── Document

To Open The Sky
The Front Pages of Christopher P. Winter
Considering the Drake Equation
For most of our history, thinkers have speculated about whether intelligent life existed on other worlds. A common thread runs through their concepts: the vastness of space hides worlds un-numbered, and such a multitude of bodies must have brought forth creatures much like humans.
The advancement of science gave substance to these visions. But it was only in the middle of the last century that we could begin to do more than speculate about possibilities for intelligent extraterrestrial life. It was Frank Drake who, in 1961, took the first step, setting the intuitive answer on a firmer foundation. He linked a series of probabilistic factors into an equation that now bears his name, and used it to estimate the number of intelligent, technical, communicative civilizations that might be extant in our galaxy, the Milky Way. Later, working with Carl Sagan, he modified it into a more useful form.
The original form of the equation started with R*, the rate of formation per year of suitable stars in the galaxy, and ended with L, the number of years during which a civilization remains communicative. You'll notice that the "years" cancel out, giving a pure number. In the modern form, these two factors have been replaced; the other five remain unchanged.

────
── Material

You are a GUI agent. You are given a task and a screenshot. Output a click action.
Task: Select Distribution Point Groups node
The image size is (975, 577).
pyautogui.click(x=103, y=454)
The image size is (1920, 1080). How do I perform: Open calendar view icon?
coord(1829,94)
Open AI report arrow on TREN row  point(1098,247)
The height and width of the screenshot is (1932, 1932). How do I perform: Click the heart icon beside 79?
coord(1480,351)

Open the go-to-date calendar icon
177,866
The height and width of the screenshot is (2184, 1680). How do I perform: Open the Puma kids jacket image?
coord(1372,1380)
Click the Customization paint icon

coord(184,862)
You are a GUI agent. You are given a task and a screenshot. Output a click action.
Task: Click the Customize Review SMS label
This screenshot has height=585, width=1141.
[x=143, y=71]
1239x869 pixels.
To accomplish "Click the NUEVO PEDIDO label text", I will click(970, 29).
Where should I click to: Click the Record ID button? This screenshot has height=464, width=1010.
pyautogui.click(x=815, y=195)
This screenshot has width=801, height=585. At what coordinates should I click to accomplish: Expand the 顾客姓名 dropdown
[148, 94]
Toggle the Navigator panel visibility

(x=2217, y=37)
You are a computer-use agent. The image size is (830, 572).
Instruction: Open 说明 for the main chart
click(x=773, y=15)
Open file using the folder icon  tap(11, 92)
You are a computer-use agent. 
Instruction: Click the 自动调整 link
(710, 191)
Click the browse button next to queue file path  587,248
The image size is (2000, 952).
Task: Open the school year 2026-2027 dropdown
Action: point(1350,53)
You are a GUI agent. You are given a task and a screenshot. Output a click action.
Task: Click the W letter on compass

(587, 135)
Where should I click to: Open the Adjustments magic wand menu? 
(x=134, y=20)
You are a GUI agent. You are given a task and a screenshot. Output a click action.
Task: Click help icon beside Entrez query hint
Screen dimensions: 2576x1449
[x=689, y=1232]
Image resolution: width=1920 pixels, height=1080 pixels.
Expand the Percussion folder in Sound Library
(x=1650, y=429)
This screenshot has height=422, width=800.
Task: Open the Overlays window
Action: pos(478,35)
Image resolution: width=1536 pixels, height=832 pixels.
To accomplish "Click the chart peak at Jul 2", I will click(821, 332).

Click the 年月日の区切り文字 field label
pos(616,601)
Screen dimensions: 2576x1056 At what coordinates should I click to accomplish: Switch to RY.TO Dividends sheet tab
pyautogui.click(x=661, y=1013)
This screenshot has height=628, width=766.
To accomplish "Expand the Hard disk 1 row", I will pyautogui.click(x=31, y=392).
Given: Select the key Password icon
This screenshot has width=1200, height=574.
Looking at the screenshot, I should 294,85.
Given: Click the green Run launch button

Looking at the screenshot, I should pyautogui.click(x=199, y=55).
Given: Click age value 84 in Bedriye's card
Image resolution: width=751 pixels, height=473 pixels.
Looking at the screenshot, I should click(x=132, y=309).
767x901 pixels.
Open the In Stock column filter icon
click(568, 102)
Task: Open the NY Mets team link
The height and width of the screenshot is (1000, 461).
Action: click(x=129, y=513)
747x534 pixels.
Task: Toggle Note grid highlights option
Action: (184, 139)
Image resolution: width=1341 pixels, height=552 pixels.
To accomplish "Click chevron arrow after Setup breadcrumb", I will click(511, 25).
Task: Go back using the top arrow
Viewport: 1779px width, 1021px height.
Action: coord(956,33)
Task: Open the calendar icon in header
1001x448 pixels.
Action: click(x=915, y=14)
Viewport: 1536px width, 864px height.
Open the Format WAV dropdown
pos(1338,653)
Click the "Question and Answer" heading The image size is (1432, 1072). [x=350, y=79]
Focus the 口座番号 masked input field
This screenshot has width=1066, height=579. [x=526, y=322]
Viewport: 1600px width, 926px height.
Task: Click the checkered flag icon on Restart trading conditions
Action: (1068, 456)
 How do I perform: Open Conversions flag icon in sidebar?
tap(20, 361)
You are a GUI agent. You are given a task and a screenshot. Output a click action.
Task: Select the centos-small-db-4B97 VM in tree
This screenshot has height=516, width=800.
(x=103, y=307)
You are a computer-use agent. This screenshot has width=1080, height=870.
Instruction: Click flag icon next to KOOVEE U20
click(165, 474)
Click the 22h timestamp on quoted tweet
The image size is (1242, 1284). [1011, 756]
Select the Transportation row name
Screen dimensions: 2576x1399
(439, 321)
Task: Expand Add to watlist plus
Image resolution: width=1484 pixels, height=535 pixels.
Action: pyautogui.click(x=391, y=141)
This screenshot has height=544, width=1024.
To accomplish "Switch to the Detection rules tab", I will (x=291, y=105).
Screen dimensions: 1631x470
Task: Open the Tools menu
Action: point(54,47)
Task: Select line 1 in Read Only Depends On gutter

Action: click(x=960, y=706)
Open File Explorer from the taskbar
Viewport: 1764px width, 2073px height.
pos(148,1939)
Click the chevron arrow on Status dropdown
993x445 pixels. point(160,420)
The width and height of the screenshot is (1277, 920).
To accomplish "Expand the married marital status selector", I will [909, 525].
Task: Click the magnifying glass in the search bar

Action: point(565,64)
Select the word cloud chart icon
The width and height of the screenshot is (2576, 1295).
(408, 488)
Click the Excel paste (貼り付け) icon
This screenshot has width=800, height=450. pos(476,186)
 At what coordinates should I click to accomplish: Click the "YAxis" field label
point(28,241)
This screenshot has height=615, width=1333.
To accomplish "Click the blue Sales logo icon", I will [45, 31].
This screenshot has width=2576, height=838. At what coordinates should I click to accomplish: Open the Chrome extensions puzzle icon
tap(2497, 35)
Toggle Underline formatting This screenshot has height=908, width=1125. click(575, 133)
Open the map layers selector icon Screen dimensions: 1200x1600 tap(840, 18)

────

Short problem 1: Copy out the records word for word, covering the stretch from the line containing "Click the chevron arrow on Status dropdown" through the end of the records.
Short problem 2: Pick up the Drake Equation essay right where it stops and keep writing.

Answer 1:
Click the chevron arrow on Status dropdown
993x445 pixels. point(160,420)
The width and height of the screenshot is (1277, 920).
To accomplish "Expand the married marital status selector", I will [909, 525].
Task: Click the magnifying glass in the search bar

Action: point(565,64)
Select the word cloud chart icon
The width and height of the screenshot is (2576, 1295).
(408, 488)
Click the Excel paste (貼り付け) icon
This screenshot has width=800, height=450. pos(476,186)
 At what coordinates should I click to accomplish: Click the "YAxis" field label
point(28,241)
This screenshot has height=615, width=1333.
To accomplish "Click the blue Sales logo icon", I will [45, 31].
This screenshot has width=2576, height=838. At what coordinates should I click to accomplish: Open the Chrome extensions puzzle icon
tap(2497, 35)
Toggle Underline formatting This screenshot has height=908, width=1125. click(575, 133)
Open the map layers selector icon Screen dimensions: 1200x1600 tap(840, 18)

Answer 2:
(You can compare the forms. The SETI Institute site shows the original form, while Bradley Keyes has a page giving the modern form. Both of these pages offer an on-line calculator for "N"; here is the SETI Institute's Drake Equation calculator.)
THE MODERN FORM
To me, the modern form of the Drake Equation seems easier to understand. It is
N = N* × fp × ne × fv × fi × fc × fL
As noted, all of these numbers are estimates. When all of them are multiplied together, we come up with: N, the number of communicating civilizations in the galaxy.
Let's examine these seven estimated factors one by one.
The number of stars in the Milky Way is estimated at between 200 billion and 400 billion. This is based on surveys of the number of stars we can see per unit volume of space, multiplied by the total estimated volume of the galaxy. It is a rather shaky estimate, since so much of the galactic core is hidden by clouds of gas and dust. It is a usable number. However, there are complications that the modern form of the Drake Equation does not recognize. Not all of those stars, according to current theories, can ever have life-bearing planets. Some, while possessing planets, simply pass away too quickly for life to arise on them. Others are part of multiple-star systems, where the clash and tug of conflicting gravitational fields will either prevent planets from forming, or keep them from settling into suitable orbits. Recall that the term in Drake's original form was the rate of suitable star formation.
I choose the higher number, 400 million, for my value of Factor 1.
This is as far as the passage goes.